According to Ministry of Finance and Economic Planning Annual Debt Report (2018) the Cedi depreciated the US $ (2014; 31.3%; 2015; 15.7%; 2016; 9.7%; 2017; 4.9%; 2018; 12.9% in 2019; 25,6% in 2022) averaging 18% making the foreign currency debt became more burdensome. Beyond foreign exchange risk, there is a real risk that Ghana may become so dependent on external debt that they may not sufficiently develop the local debt market. This type of “structural risk” is high because the US$ denominated external debt is cheaper than local currency denominated domestic debt.  Ghana’s experience is a case in point. In January 2013, the government could pay about 4.3% on a 10-year borrowing in US$. However, when borrowing in Ghana Cedi interest rate was at least 23% on 3-month Treasury bills.

After inflation differentials are taken into account the difference between US$ and Ghana Cedi borrowing costs reaches 10.6% (and 5.4% taking into currency depreciation). And this created a vicious cycle as the debt becomes more difficult to service, the default risk rises, and foreign currency investors are then even more inclined to stay away, leading to more capital outflows and making it nearly impossible to refinance and service that debt thus speeding up the trip to default.

Seventh, many Sub –Saharan Africa countries including Ghana have not been innovative in generating domestic revenue with revenue / GDP ratios remaining constant and declining in some instance, and therefore continued to rely on external sources of funding which tends to be expensive. In this regard, Ghana is no exception to borrowing. The government’s efforts towards fiscal consolidation remained constrained by high public spending in the face of relatively weak domestic revenue mobilization, owing to high levels of tax exemptions and tax avoidance. For example, fiscal data from the Ministry of Finance and Economic Planning (2018) noted that tax exemptions in respect of import duties, import value added tax, import National Health Insurance Levy and domestic value added tax had grown from GHC 392 million (0.6% of GDP) in 2010 to GHC 2.6 billion (1.0% of GDP) in 2017 and further to GHC 4.66 billion (2.4% of GDP) in 2018. Quartey (2018) cited that the import tax exemptions as a major threat to domestic revenue mobilization. According to him, in 2018 alone, import exemptions increased to 33.6% of total revenue making up to GHC 4.2 billion.

Tax enforcement still remain a big challenge as many individuals and companies continue to benefit from various loopholes in the tax system. Its current lower middle-income economic status, makes it relevant for the country to continuously invest in the productive sectors of the economy to ensure sustained growth. Ghana has a very weak tax system and, as a result, the country does not generate enough tax revenues to fund its expenditures. Therefore, taxes are not considered a good option for funding budget deficits. Additionally, the informal sector of Ghana’s economy is excluded from the tax base of the country due to the lack of an accurate database of that sector, which makes it difficult for the tax system in Ghana to track their economic activities and tax them accordingly (Bagahwa and Naho, 1995)[3]. Lack of innovative ways of raising domestic resources to reduce Ghana’s dependence on borrowing to finance its investment needs. This has led to sovereign bonds and other non- concessional loans thereby driving up to its debt /GDP towards pre-HIPC levels.

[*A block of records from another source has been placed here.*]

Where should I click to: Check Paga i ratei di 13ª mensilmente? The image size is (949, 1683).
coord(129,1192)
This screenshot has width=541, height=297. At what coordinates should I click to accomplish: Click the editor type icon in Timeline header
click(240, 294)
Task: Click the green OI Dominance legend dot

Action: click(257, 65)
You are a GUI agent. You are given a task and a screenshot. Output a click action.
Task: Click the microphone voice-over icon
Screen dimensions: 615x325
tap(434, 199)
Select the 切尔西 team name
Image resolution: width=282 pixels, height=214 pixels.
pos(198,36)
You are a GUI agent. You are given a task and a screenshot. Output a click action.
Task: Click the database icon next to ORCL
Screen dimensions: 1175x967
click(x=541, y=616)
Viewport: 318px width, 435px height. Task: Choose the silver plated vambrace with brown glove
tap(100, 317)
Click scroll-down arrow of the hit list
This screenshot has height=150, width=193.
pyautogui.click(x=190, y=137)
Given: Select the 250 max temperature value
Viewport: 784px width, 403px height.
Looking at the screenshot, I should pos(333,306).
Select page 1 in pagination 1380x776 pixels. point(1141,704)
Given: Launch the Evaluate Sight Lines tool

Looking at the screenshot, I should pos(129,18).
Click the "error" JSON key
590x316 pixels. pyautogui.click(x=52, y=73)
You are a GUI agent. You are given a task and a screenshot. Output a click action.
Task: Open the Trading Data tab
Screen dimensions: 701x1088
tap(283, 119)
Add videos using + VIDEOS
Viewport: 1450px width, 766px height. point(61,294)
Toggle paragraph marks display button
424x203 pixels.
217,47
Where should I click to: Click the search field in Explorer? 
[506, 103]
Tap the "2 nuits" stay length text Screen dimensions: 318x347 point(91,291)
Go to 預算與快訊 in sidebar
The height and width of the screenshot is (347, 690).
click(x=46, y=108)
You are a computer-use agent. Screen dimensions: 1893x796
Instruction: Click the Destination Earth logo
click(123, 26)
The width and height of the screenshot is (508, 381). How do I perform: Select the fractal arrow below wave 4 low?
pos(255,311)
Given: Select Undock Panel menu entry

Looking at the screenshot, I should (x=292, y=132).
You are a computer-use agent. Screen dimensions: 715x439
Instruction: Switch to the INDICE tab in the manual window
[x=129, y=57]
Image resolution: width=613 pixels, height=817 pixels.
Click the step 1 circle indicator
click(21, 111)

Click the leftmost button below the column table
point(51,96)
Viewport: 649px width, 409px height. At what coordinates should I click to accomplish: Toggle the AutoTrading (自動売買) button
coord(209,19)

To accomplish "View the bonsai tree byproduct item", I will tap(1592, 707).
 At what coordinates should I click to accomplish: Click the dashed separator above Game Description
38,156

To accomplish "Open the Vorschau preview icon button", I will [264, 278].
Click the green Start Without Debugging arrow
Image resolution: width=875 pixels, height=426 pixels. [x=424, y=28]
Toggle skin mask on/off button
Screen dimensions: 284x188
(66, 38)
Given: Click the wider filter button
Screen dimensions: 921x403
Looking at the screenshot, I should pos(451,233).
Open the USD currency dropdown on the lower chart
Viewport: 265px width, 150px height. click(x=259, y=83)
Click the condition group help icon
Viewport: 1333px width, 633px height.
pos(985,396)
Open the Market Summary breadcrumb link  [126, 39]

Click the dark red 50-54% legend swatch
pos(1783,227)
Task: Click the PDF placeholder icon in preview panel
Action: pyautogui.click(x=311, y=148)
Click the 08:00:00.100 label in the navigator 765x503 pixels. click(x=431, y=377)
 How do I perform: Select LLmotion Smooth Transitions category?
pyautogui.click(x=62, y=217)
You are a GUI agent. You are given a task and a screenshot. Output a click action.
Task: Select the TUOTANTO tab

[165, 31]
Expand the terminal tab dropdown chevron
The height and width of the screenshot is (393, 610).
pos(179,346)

Weak domestic revenue mobilization has become Ghana’s key fiscal challenge and risk, the root cause of fiscal imbalances, and the biggest single threat to the government’s development objectives. The low domestic revenue mobilization can be blamed on leakages at the revenue collection agencies as well as the lack of proper mechanism to formalize the informal sector of the economy. Recent work by the IFS (2015)[4] shows that Ghana’s domestic revenue/GDP ratio remains far below the levels of its sub-Saharan African peers, and the revenue gap has increased significantly in the past years.  Bopkin (2021) stated that the Ghana’s tax to GDP is said to be around 14.7% compared with a 19.1% in Africa, 22.8% in Latin America, even though the finance minister in the 2019 budget statement said that the country’s domestic revenue/GDP ratio averaged 20% in recent years, much less than the Sub-Saharan African countries average of 27% of GDP, suggesting that Ghana’s actual domestic revenue is far short of what the country’s economic potential and institutional development could generate.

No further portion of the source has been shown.